Some another solutions:
Filtered only column PWGTP
for aggregate sum, very important if more numeric columns:
pov_rate = (df[df['POV'] <= 100].groupby('AgeGroups')['PWGTP'].sum() /
df.groupby('AgeGroups')['PWGTP'].sum())
print (pov_rate)
Only one groupby
with helper column filt
:
pov_rate = (df.assign(filt = df['PWGTP'].where(df['POV'] <= 100))

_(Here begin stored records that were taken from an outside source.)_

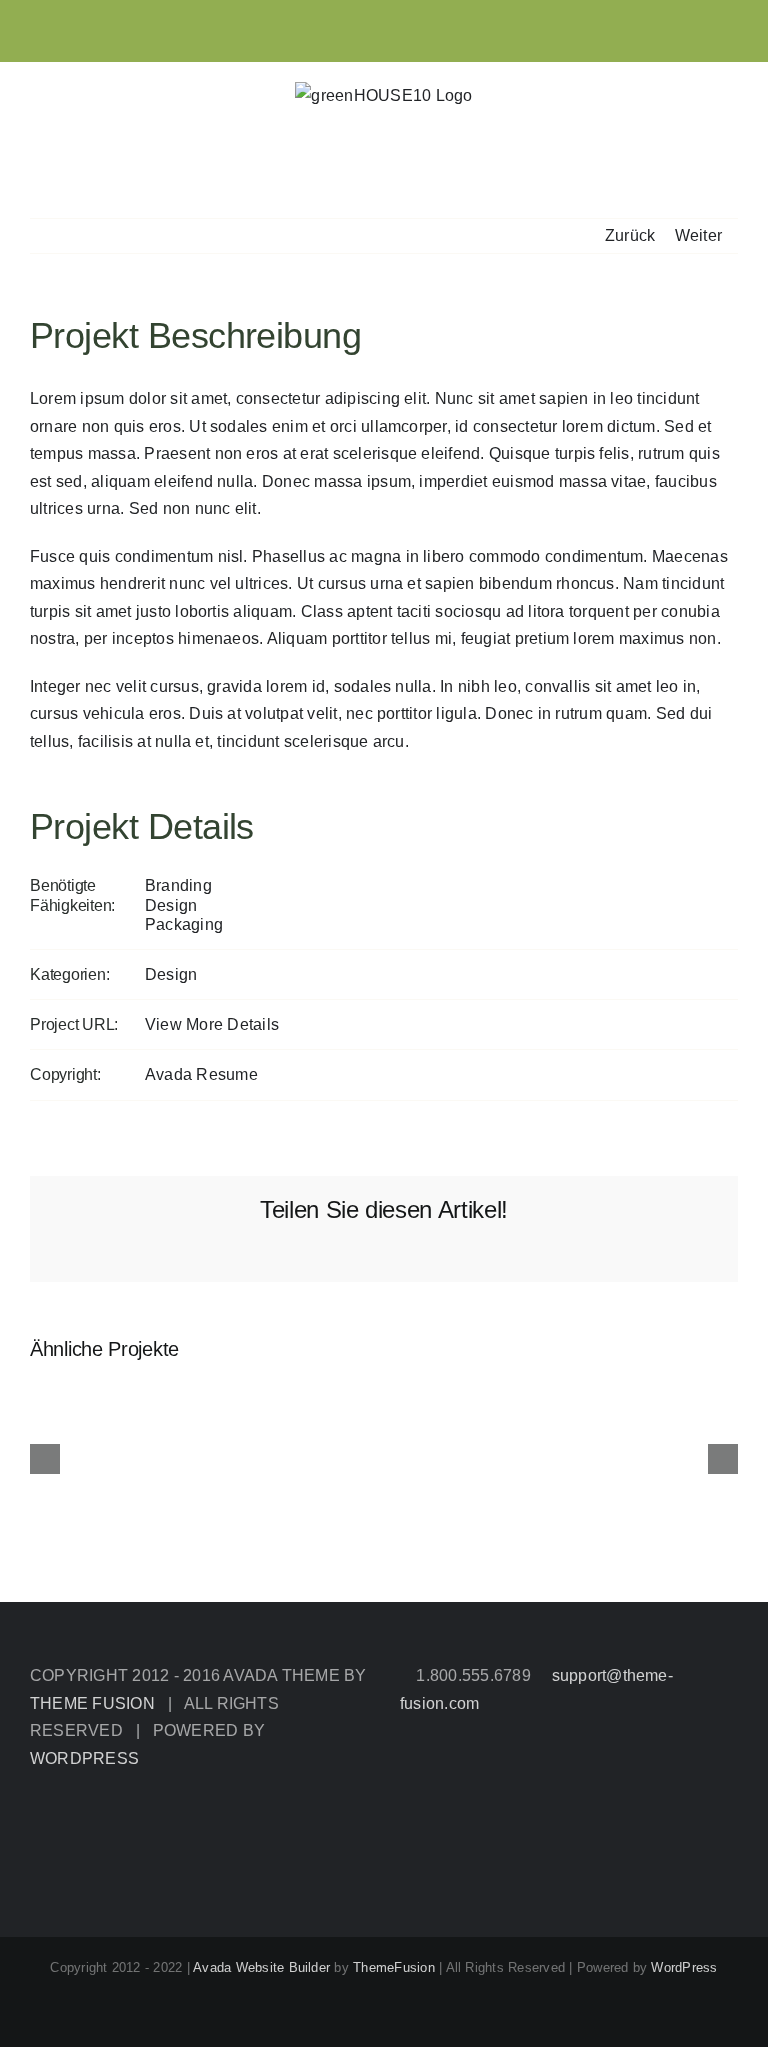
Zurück (630, 235)
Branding (178, 885)
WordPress (684, 1967)
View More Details (212, 1024)
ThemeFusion (394, 1967)
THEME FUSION (92, 1703)
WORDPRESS (84, 1758)
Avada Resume (201, 1074)
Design (171, 905)
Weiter (698, 235)
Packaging (184, 924)
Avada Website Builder (261, 1967)
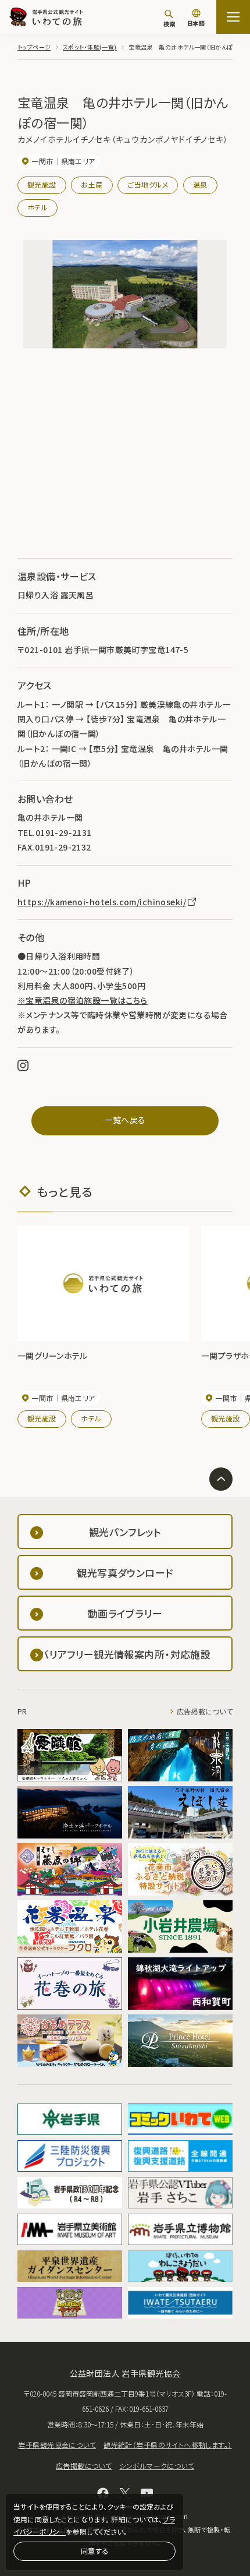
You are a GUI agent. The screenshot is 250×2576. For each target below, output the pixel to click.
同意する (95, 2551)
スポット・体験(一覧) (90, 47)
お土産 (91, 184)
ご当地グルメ (147, 184)
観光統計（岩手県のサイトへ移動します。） (167, 2445)
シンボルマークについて (156, 2466)
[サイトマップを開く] (233, 17)
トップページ (34, 47)
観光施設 (41, 184)
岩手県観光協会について (57, 2445)
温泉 (200, 184)
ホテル (37, 207)
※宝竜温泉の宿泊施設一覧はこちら (82, 1000)
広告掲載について (205, 1711)
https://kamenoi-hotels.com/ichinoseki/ (101, 902)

.groupby('AgeGroups')[['filt','PWGTP']].sum()
.eval('filt / PWGTP'))
print (pov_rate)
Performance depends of number of groups, number of matched rows, number of numeric columns and length of Dataframe, so in real data should be different.
np.random.seed(2020)
N = 1000000
df = pd.DataFrame({'AgeGroups':np.random.randint(10000,size=N),
'POV': np.random.randint(50, 500, size=N),
'PWGTP':np.random.randint(100,size=N),
'a':np.random.randint(100,size=N),
'b':np.random.randint(100,size=N),
'c':np.random.randint(100,size=N)})
# print (df)
In [13]: %%timeit
...: pov_rate = (df[df['POV'] <= 100].groupby('AgeGroups').sum()['PWGTP'] /
...: df.groupby('AgeGroups').sum()['PWGTP'])
...:
209 ms ± 7.97 ms per loop (mean ± std. dev. of 7 runs, 1 loop each)
In [14]: %%timeit
...: pov_rate = (df[df['POV'] <= 100].groupby('AgeGroups')['PWGTP'].sum() /
...: df.groupby('AgeGroups')['PWGTP'].sum())
...:
85.8 ms ± 332 µs per loop (mean ± std. dev. of 7 runs, 10 loops each)
In [15]: %%timeit
...: pov_rate = (df.assign(filt = df['PWGTP'].where(df['POV'] <= 100))
...: .groupby('AgeGroups')[['filt','PWGTP']].sum()
...: .eval('filt / PWGTP'))
...:
122 ms ± 388 µs per loop (mean ± std. dev. of 7 runs, 10 loops each)